Tranexamic acid in burn surgery: A systematic review and meta-analysis.

Autor: Fijany AJ; Anne Burnett Marion School of Medicine, Texas Christian University, 1604 W. Rosedale St., Suite 104, Fort Worth, TX 76104, USA. Electronic address: a.fijany@tcu.edu., Givechian KB; Yale School of Medicine, 333 Cedar St., New Haven, CT, 06510., Zago I; Anne Burnett Marion School of Medicine, Texas Christian University, 1604 W. Rosedale St., Suite 104, Fort Worth, TX 76104, USA., Olsson SE; Anne Burnett Marion School of Medicine, Texas Christian University, 1604 W. Rosedale St., Suite 104, Fort Worth, TX 76104, USA., Boctor MJ; Northwestern University Feinberg School of Medicine, 420 E Superior St, Chicago, IL, 60611., Gandhi RR; Anne Burnett Marion School of Medicine, Texas Christian University, 1604 W. Rosedale St., Suite 104, Fort Worth, TX 76104, USA., Pekarev M; Anne Burnett Marion School of Medicine, Texas Christian University, 1604 W. Rosedale St., Suite 104, Fort Worth, TX 76104, USA.
Jazyk: angličtina
Zdroj: Burns : journal of the International Society for Burn Injuries [Burns] 2023 Sep; Vol. 49 (6), pp. 1249-1259. Date of Electronic Publication: 2023 May 10.

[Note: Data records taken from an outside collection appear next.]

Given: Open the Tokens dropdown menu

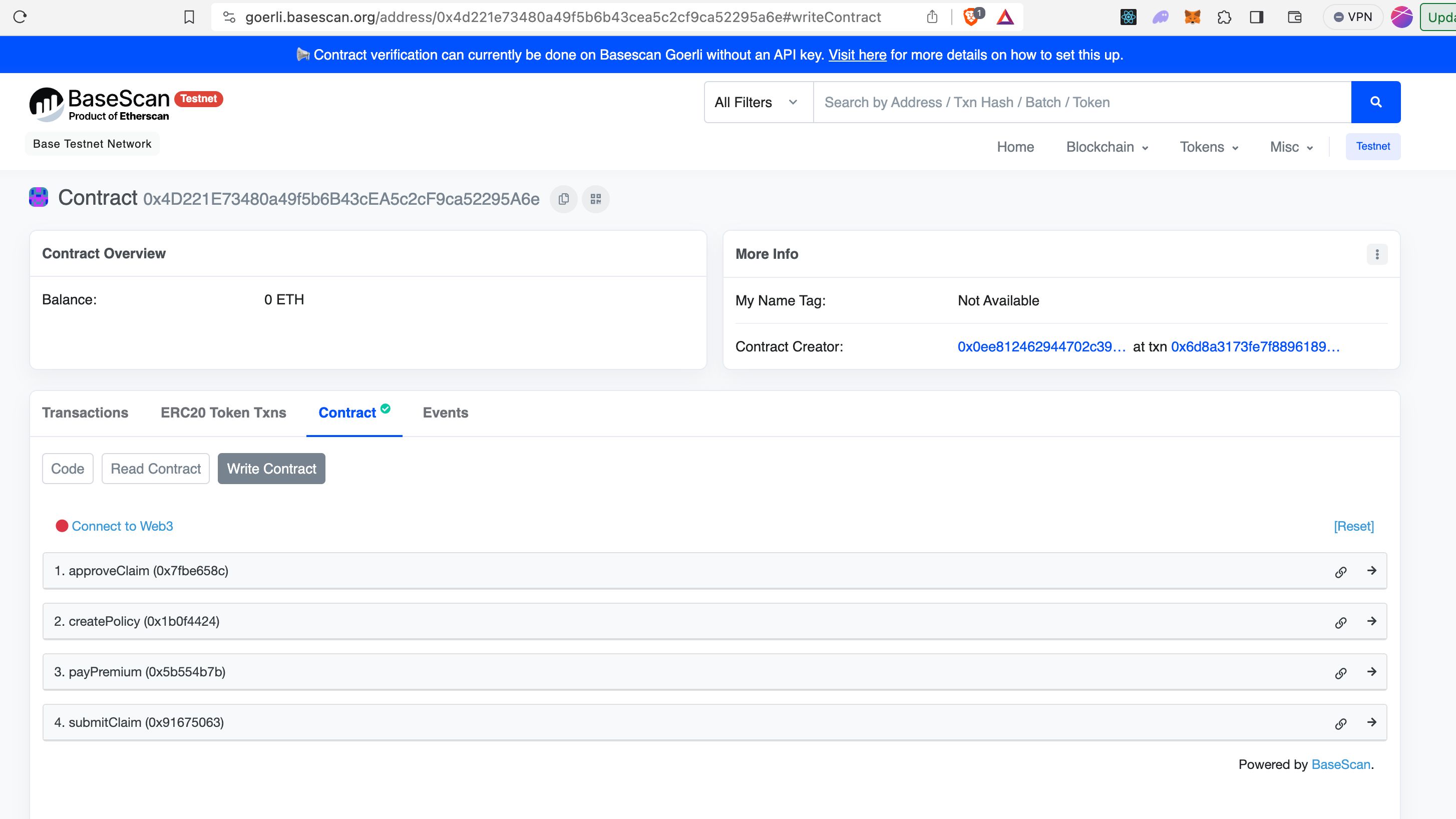Looking at the screenshot, I should coord(1208,146).
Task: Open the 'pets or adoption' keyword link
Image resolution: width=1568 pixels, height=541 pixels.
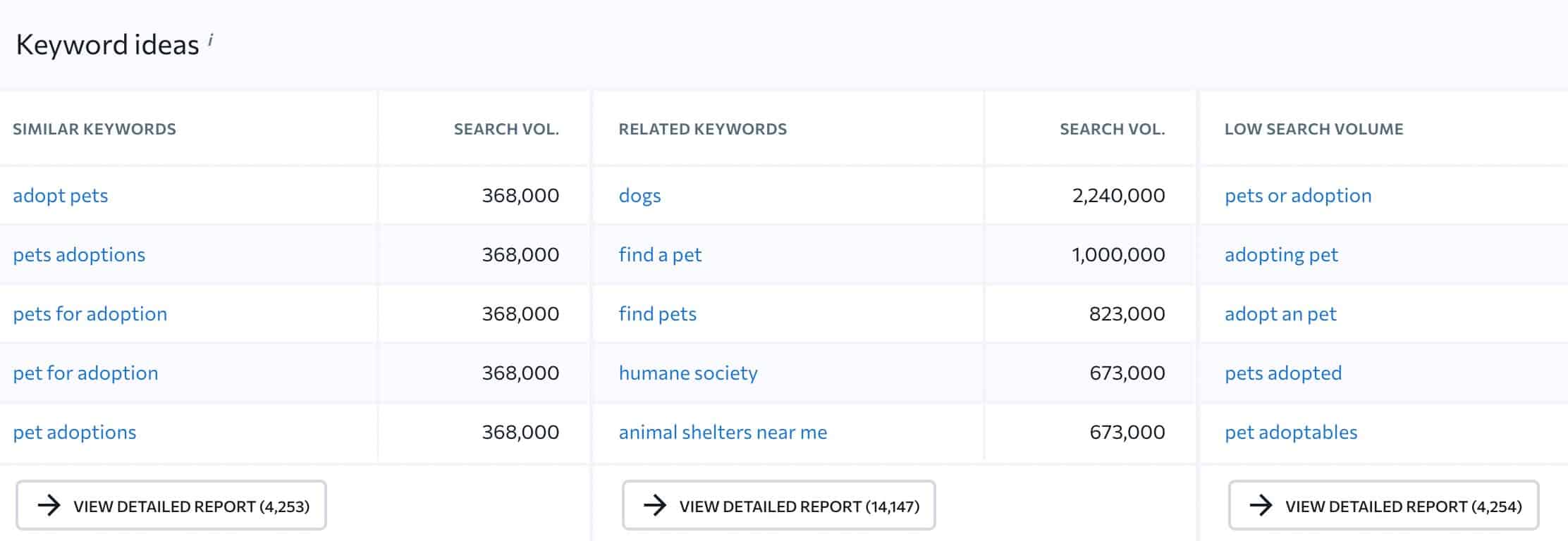Action: click(x=1298, y=195)
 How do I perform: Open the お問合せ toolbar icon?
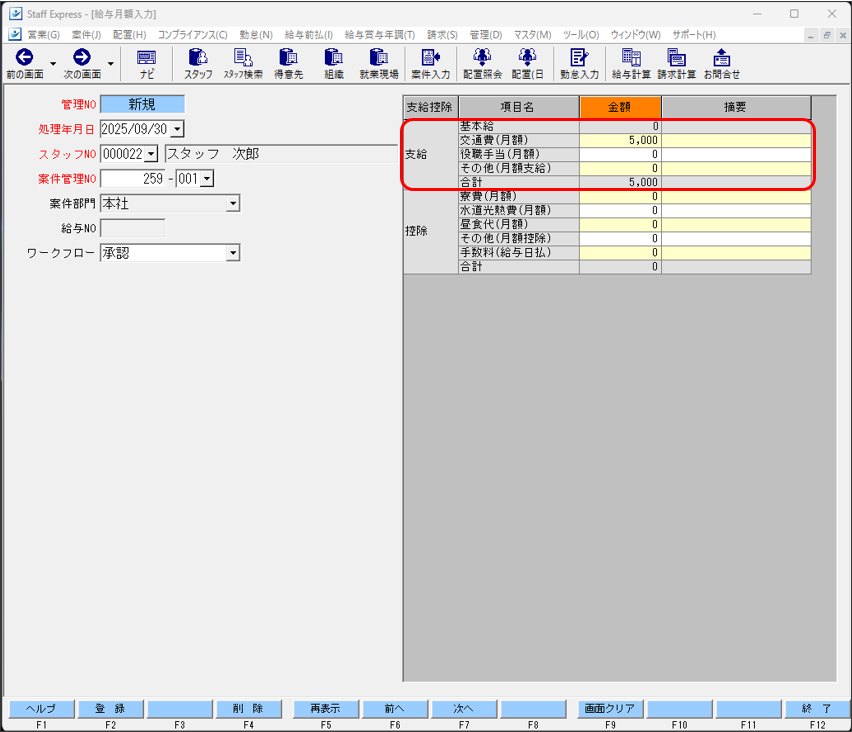[721, 63]
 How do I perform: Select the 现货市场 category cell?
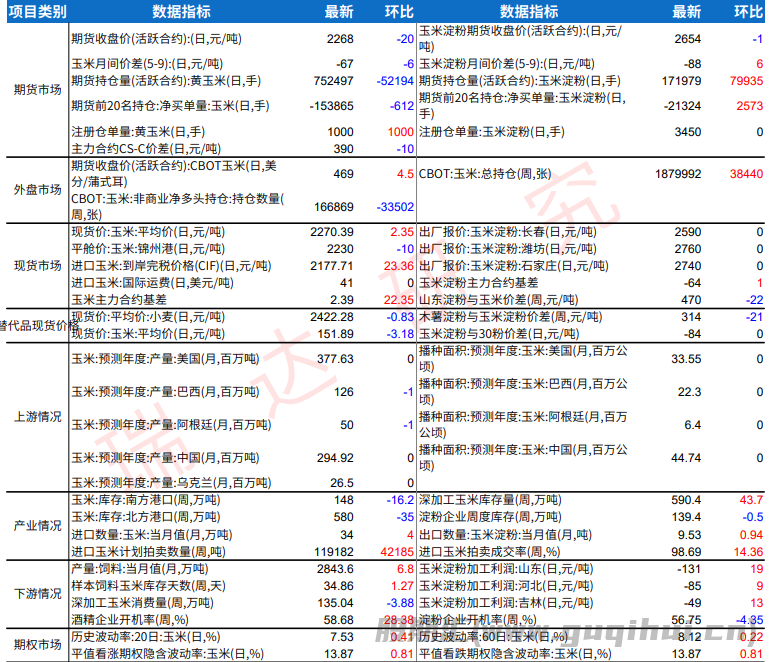coord(34,265)
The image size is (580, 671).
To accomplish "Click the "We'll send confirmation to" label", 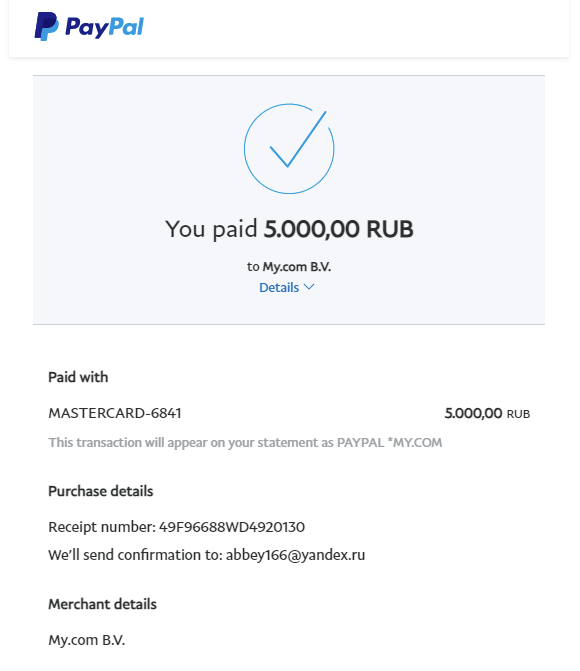I will pyautogui.click(x=135, y=555).
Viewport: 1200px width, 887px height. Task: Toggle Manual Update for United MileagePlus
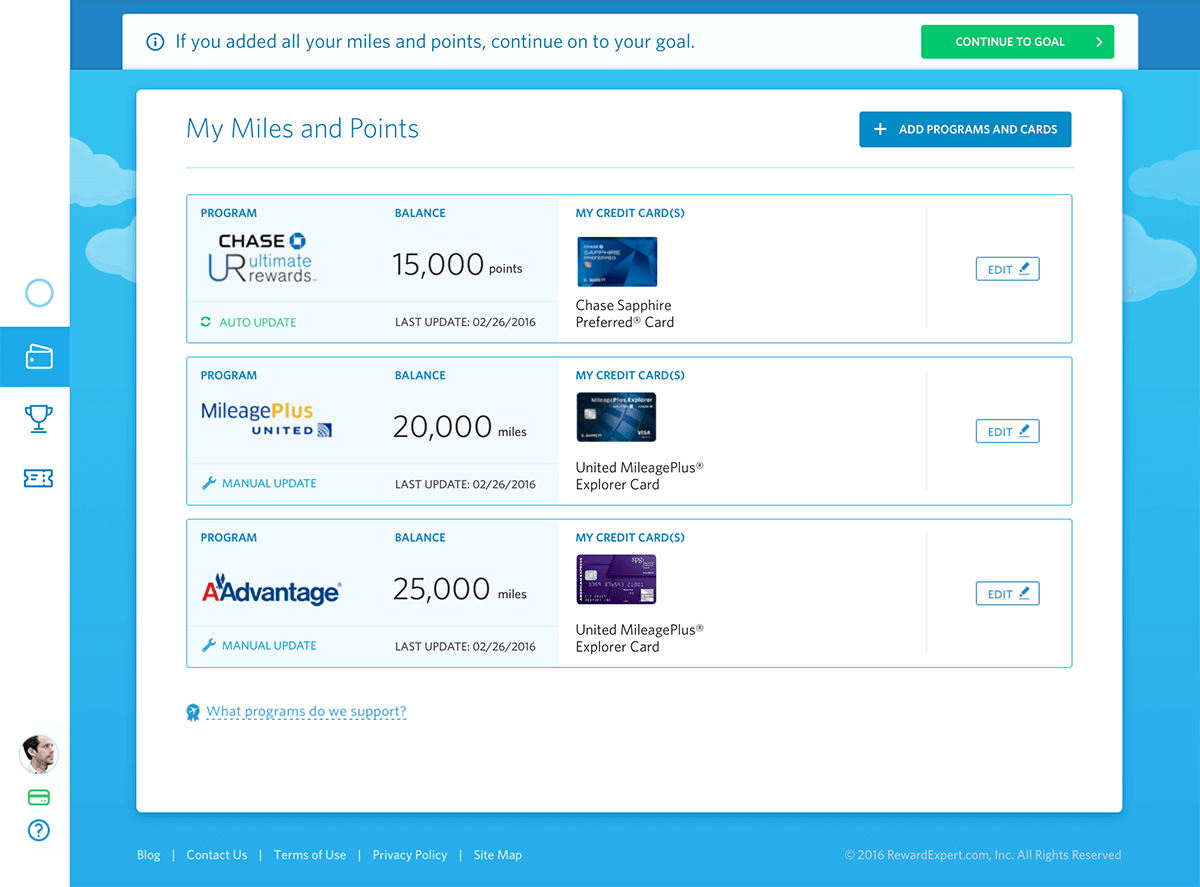pos(259,483)
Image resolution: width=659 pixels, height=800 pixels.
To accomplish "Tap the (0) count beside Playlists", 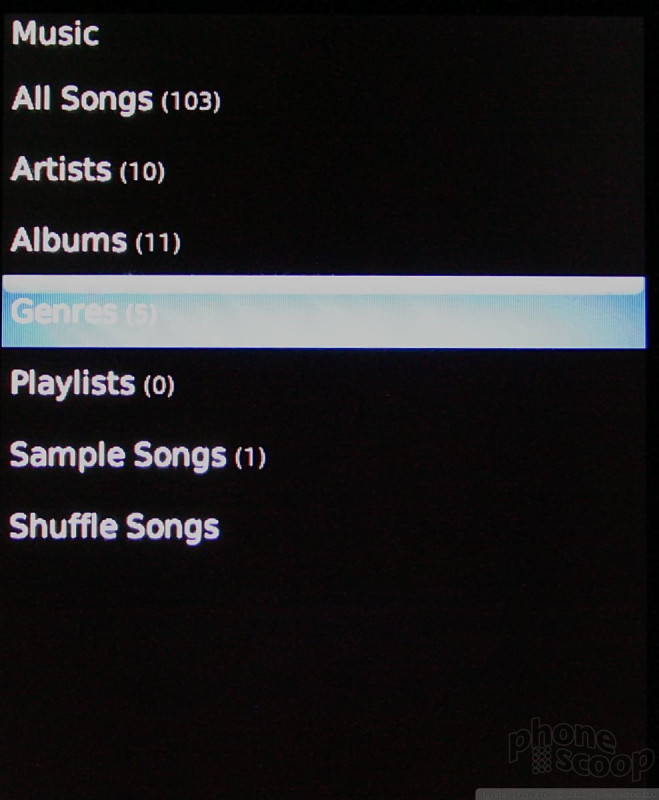I will (159, 385).
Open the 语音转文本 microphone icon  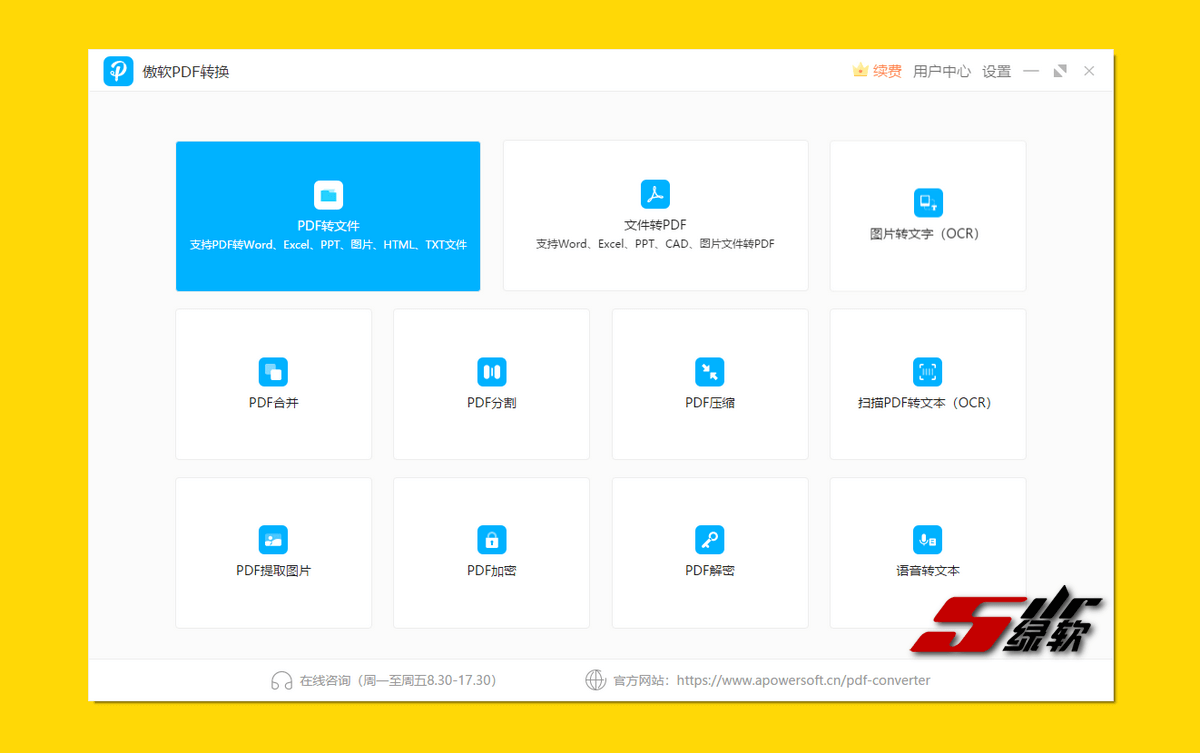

DOI: 10.1016/j.burns.2023.05.009
Abstrakt: Burn injury causes a coagulopathy that is poorly understood. After severe burns, significant fluid losses are managed by aggressive resuscitation that can lead to hemodilution. These injuries are managed by early excision and grafting, which can cause significant bleeding and further decrease blood cell concentration. Tranexamic acid (TXA) is an anti-fibrinolytic that has been shown to reduce surgical blood losses; however, its use in burn surgery is not well established. We performed a systematic review and meta-analysis to investigate the influence TXA may have on burn surgery outcomes. Eight papers were included, with outcomes considered in a random-effects model meta-analysis. Overall, when compared to the control group, TXA significantly reduced total volume blood loss (mean difference (MD) = -192.44; 95% confidence interval (CI) = -297.73 to - 87.14; P = 0.0003), the ratio of blood loss to burn injury total body surface area (TBSA) (MD = -7.31; 95% CI = -10.77 to -3.84; P 0.0001), blood loss per unit area treated (MD = -0.59; 95% CI = -0.97 to -0.20; P = 0.003), and the number of patients receiving a transfusion intraoperatively (risk difference (RD) = -0.16; 95% CI = -0.32 to - 0.01; P = 0.04). Additionally, there were no noticeable differences in venous thromboembolism (VTE) events (RD = 0.00; 95% CI = -0.03 to 0.03; P = 0.98) and mortality (RD = 0.00; 95% CI = -0.03 to 0.04; P = 0.86). In conclusion, TXA can potentially be a pharmacologic intervention that reduces blood losses and transfusions in burn surgery without increasing the risk of VTE events or mortality.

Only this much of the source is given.